I am using Pocket for the first time, so I elected to create a new pocket. Obviously, I would need to pick a password for my database:

personal information security

Note that Pocket doesn’t try to get you to pick a passphrase, but just a simple password. Again – I get the feeling the application is trying hard not to go over new users’ heads, and make it easy to get started with password management. One can only hope users don’t go for obvious passwords like “asdfg.”

Once you have a password for your database, and before you even create the first entry, Pocket makes sure you’re backed up to Dropbox:

personal information security

I picked Existing Dropbox Account, and Pocket had me enter my username and password right in the app (without launching a browser as most apps do). And… that was it:

android personal information security

To begin using my new pocket, I had to enter my password:

android personal information security

And now comes a part I really liked: Pocked comes pre-populated with lots and lots of categories of personal information that people might want to keep in the app. It’s not just for passwords – in fact, I would say passwords aren’t even the main focus for Pocket. Sure, you can use it to manage passwords, but it is not aimed at people who have thousands of them. Instead, it lets you store information in the following categories by default:

android personal information security

What’s cool is that every category can have its own template, with its own custom named fields. Take the Credit Cards category for example:

pocket[16]

I get a field for every important detail I need to remember about my credit card. One drawback is that fields do not have any input validation, and there are no field types (except for password fields). This means that you can write anything you want in the Issue Date, and you need to do it with a regular keyboard rather than a date picker. This is one area that could be improved.

○ ○ ○ ○

TASK A: Translate this sentence from the Pocket review into French: "One can only hope users don’t go for obvious passwords like “asdfg.”"

○ ○ ○ ○

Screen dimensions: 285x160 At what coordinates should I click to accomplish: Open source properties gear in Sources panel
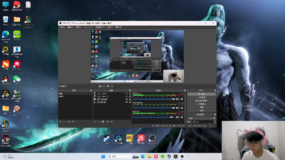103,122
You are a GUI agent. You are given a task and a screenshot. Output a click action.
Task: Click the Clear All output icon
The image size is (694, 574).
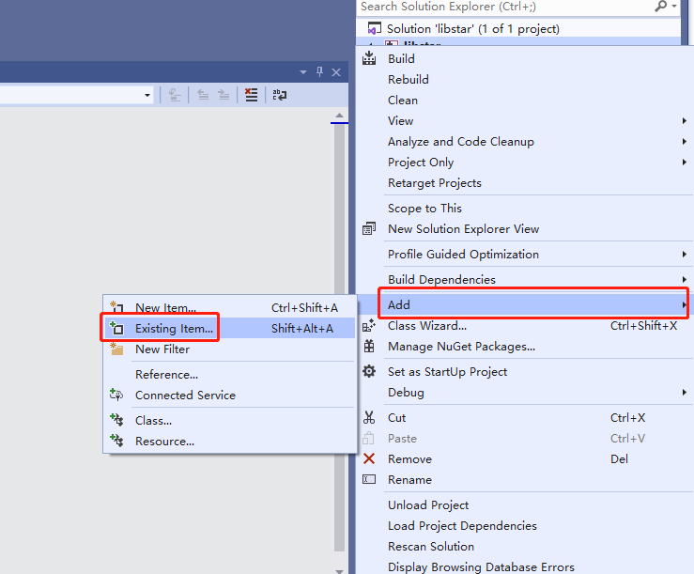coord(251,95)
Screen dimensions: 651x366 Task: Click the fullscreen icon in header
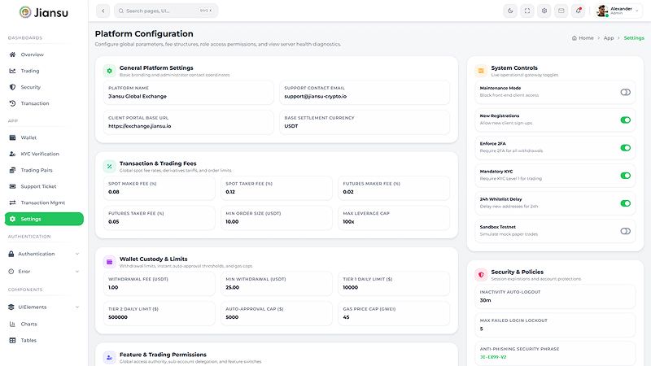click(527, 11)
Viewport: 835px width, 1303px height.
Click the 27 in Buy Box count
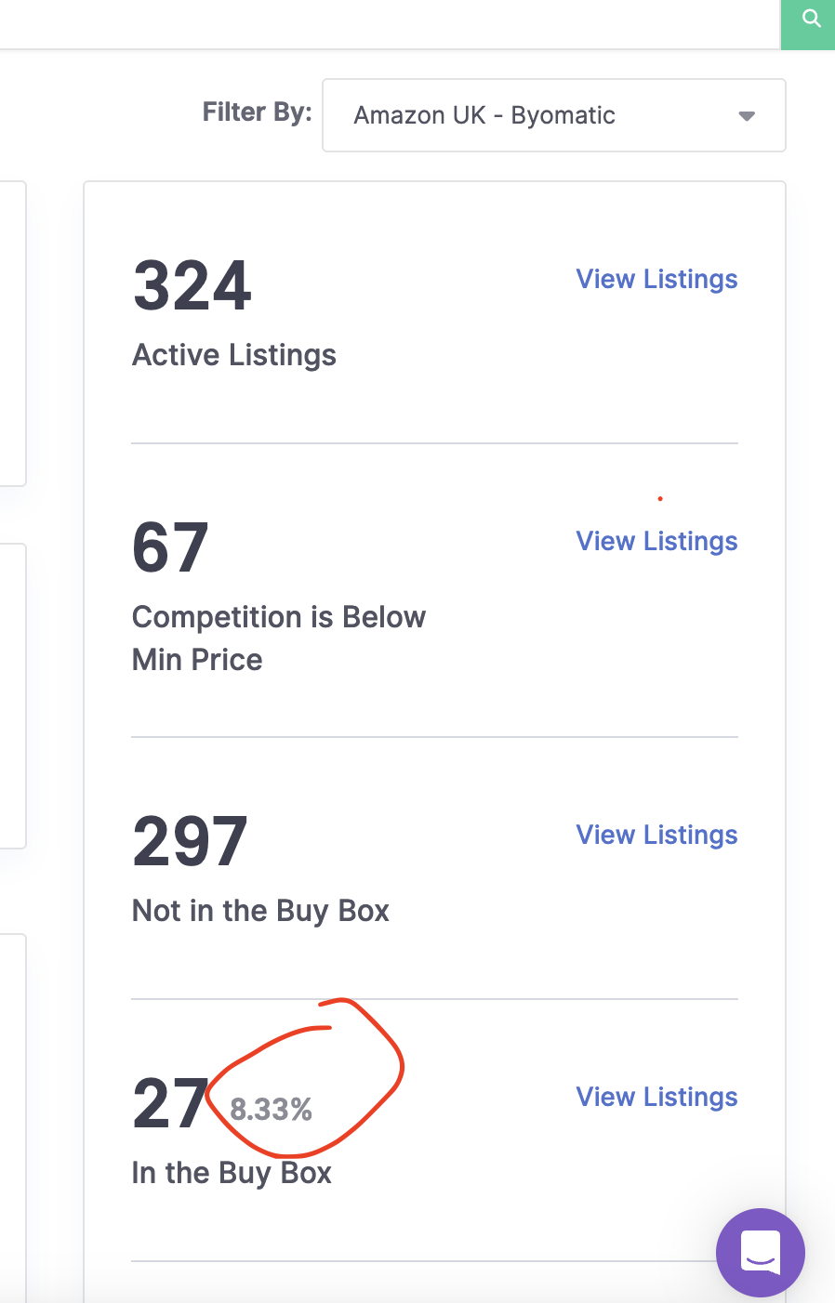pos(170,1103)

○ ○ ○ ○

TASK B: Arrange the stretch of the records from the line containing "Screen dimensions: 651x366" through the end of the records as a Markdown table with the columns Row and Line, numbering each row and skipping blank lines. Leave the pictures out.

EXPECTED ANSWER A: On ne peut qu’espérer que les utilisateurs n’optent pas pour des mots de passe évidents comme « asdfg ».

EXPECTED ANSWER B:
| Row | Line |
|---|---|
| 1 | Screen dimensions: 651x366 Task: Click the fullscreen icon in header |
| 2 | click(527, 11) |
| 3 | Viewport: 835px width, 1303px height. |
| 4 | Click the 27 in Buy Box count |
| 5 | pos(170,1103) |